- **WHAT YOU ARE ASKED TO DO**: The answer must be every line of the records below that holds the word "Given".

- **SOURCE RECORDS**:
- Opening Delimiter -
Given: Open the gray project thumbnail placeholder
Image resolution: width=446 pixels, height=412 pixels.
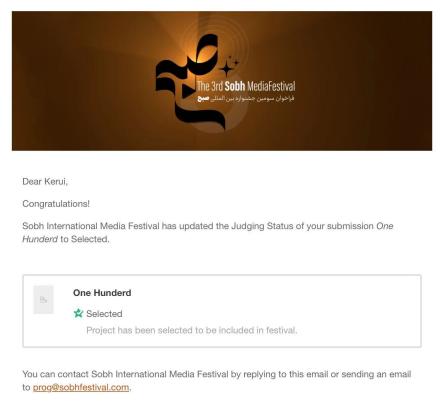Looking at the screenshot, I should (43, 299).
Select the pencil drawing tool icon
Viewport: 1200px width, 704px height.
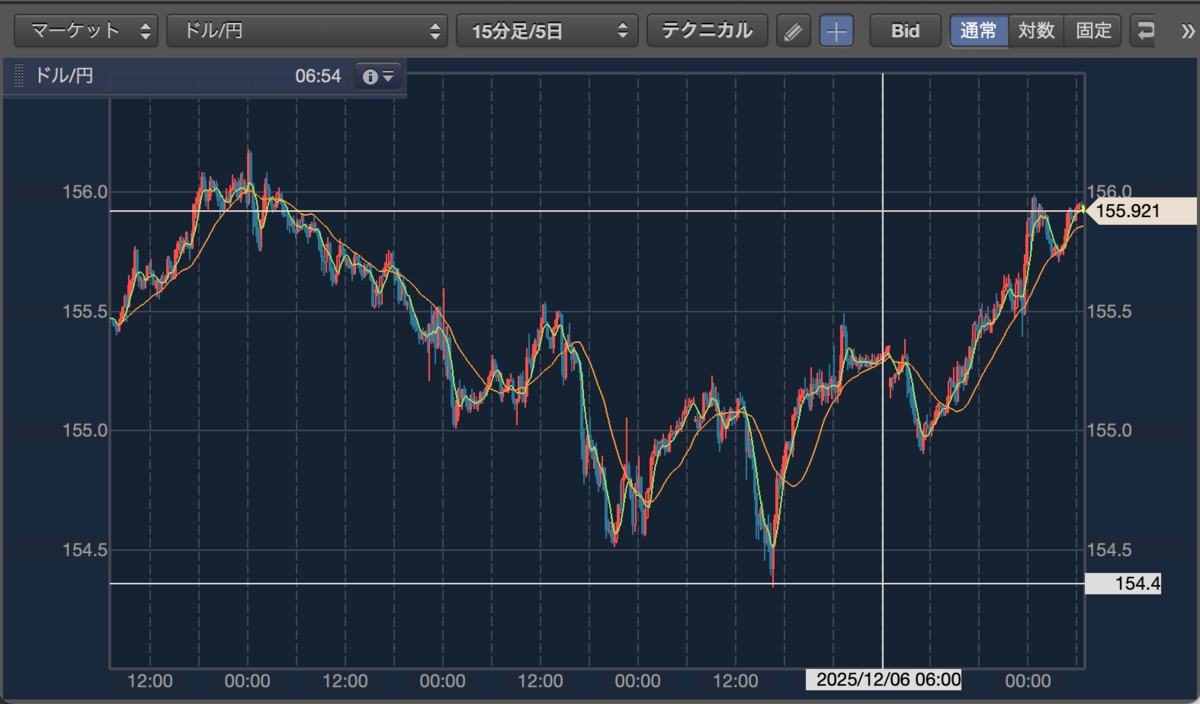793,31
- Closing Delimiter -
- Opening Delimiter -
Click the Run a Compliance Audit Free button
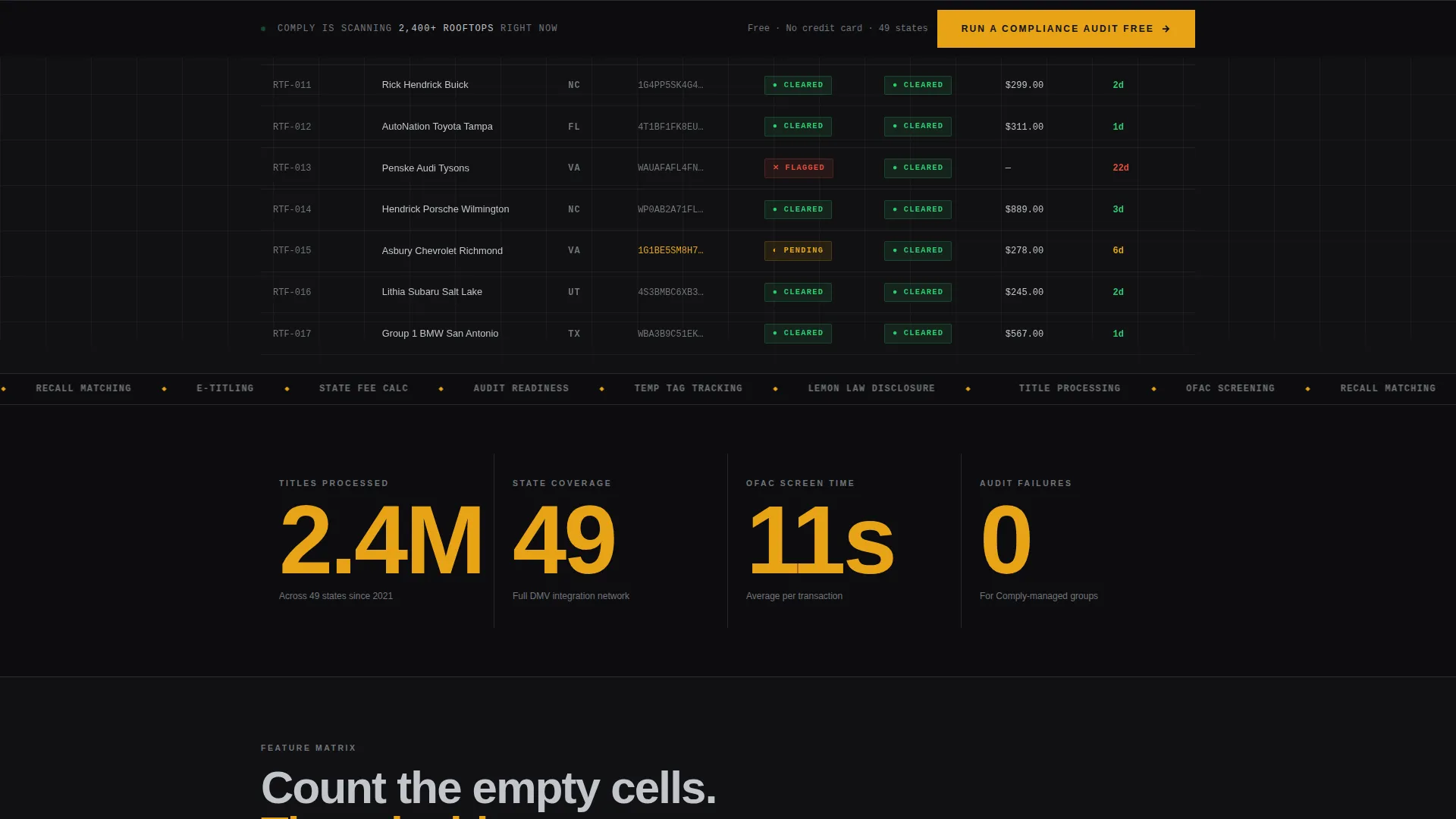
- Closing Delimiter -
- Opening Delimiter -
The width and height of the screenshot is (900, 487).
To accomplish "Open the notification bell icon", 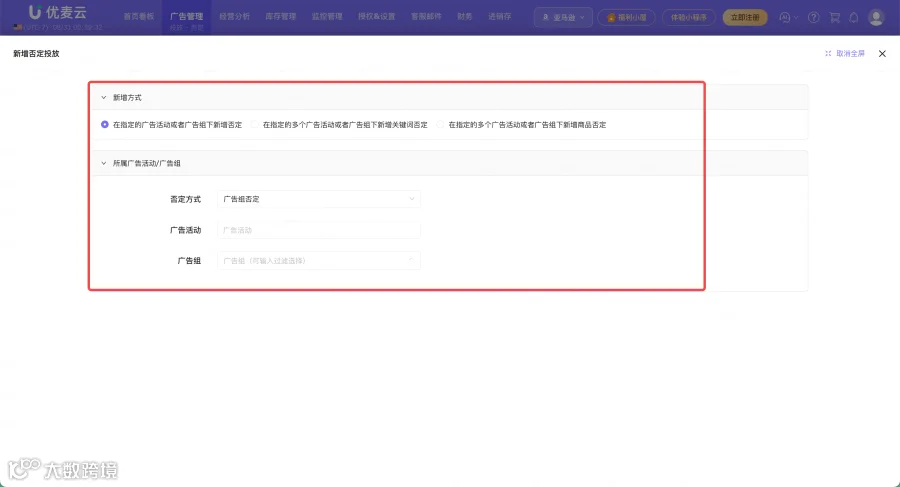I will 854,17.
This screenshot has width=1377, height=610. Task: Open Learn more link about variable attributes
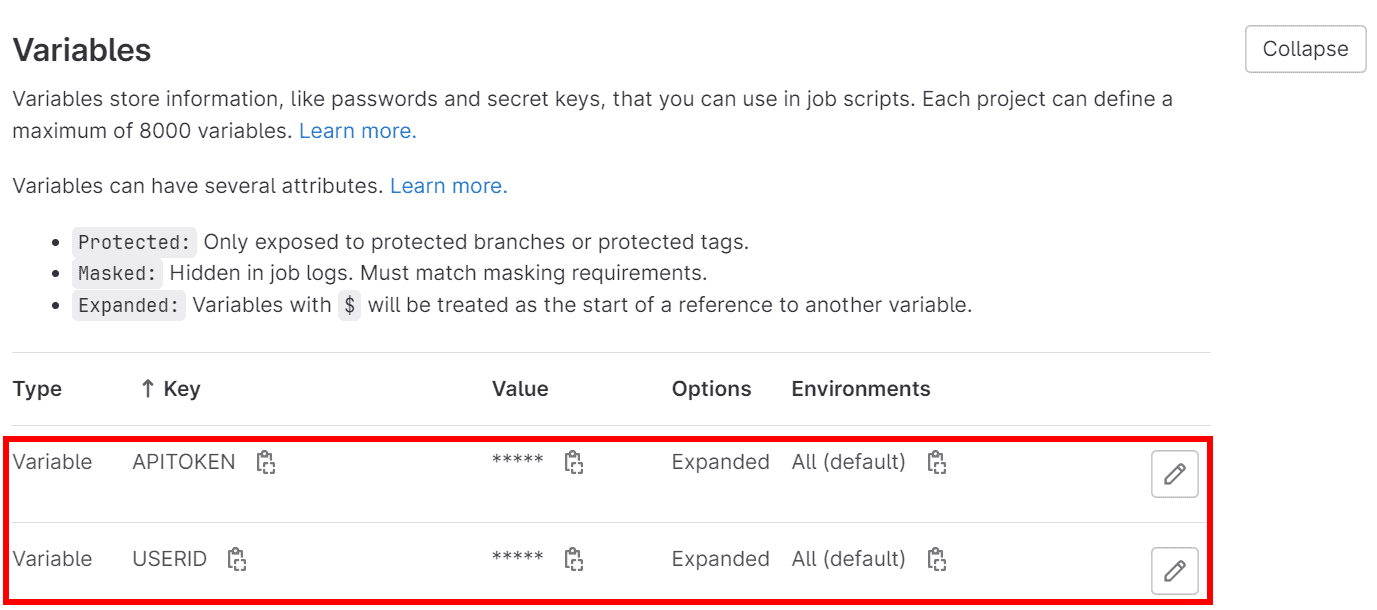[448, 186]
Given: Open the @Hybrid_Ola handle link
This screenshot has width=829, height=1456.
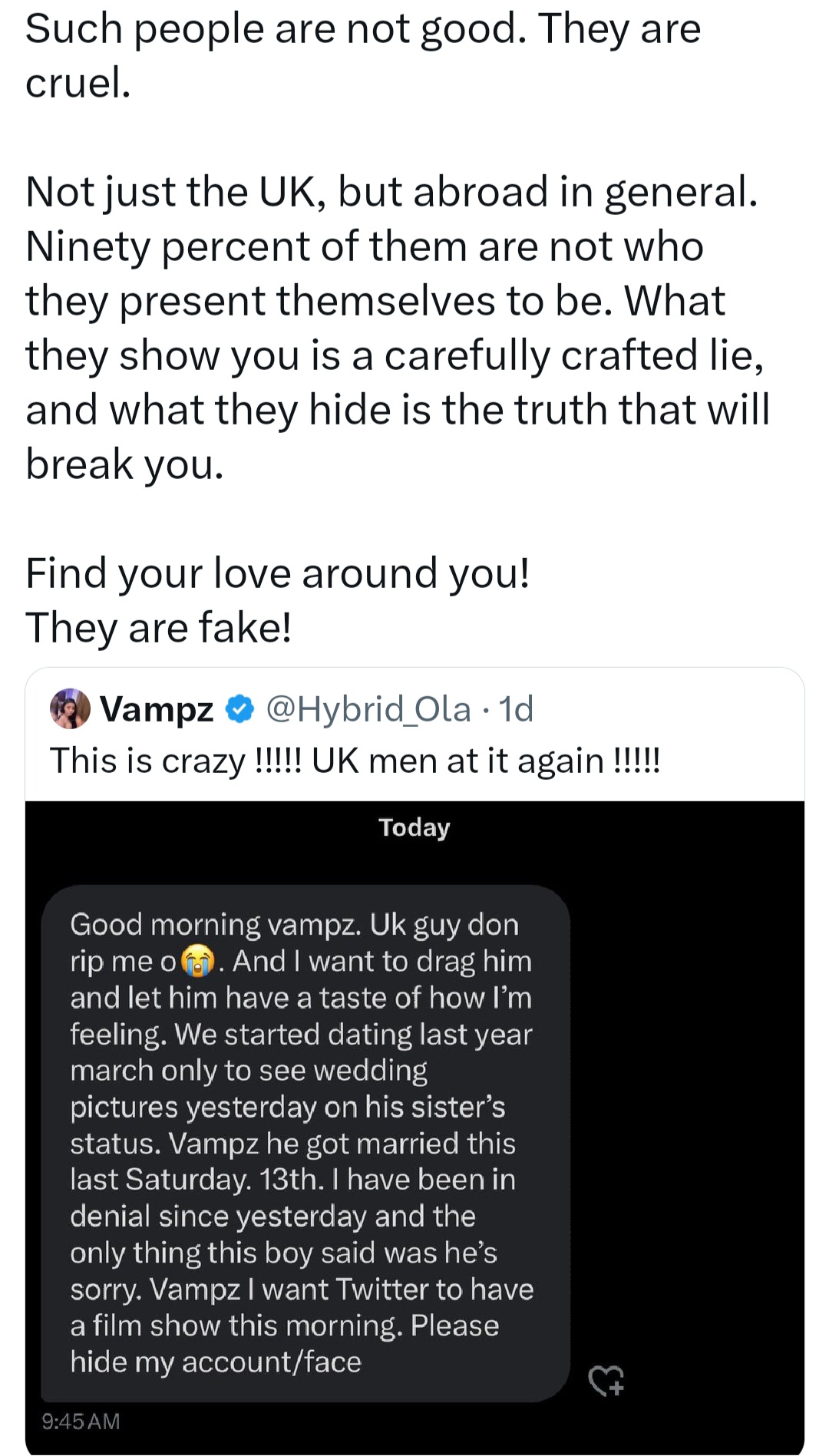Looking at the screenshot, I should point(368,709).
- Closing Delimiter -
- **RESULT OF THE TASK**:
Given: Open the gray project thumbnail placeholder
Given: Open the @Hybrid_Ola handle link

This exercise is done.